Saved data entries
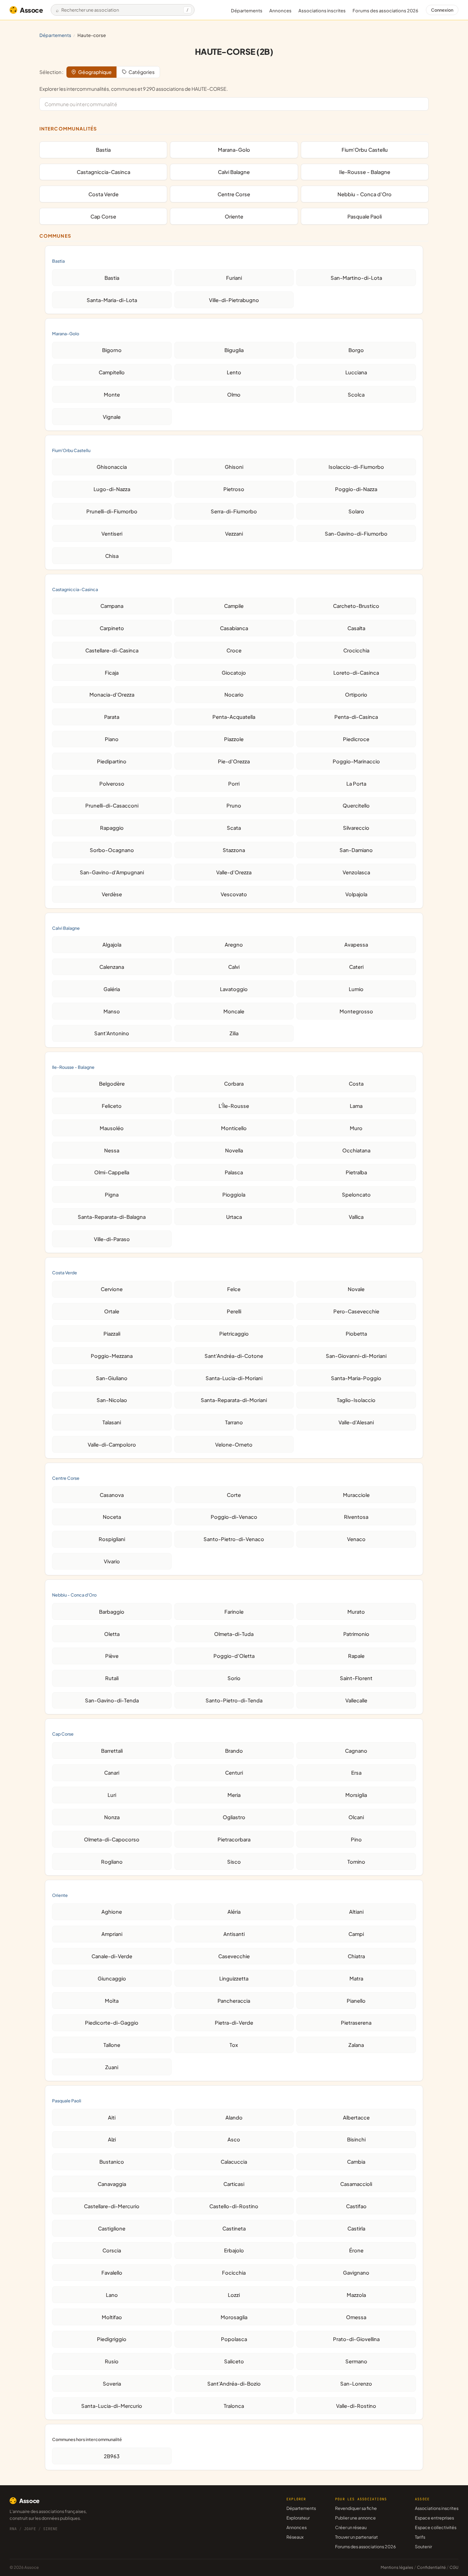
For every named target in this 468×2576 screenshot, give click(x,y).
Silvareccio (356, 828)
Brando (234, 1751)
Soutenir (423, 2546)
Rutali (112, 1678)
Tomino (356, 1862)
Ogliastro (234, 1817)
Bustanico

— Activity —
Give the data again exactly. Keep the images out.

— Answer area —
For every named target in this 468×2576 screenshot, give click(x,y).
Silvareccio (356, 828)
Brando (234, 1751)
Soutenir (423, 2546)
Rutali (112, 1678)
Tomino (356, 1862)
Ogliastro (234, 1817)
Bustanico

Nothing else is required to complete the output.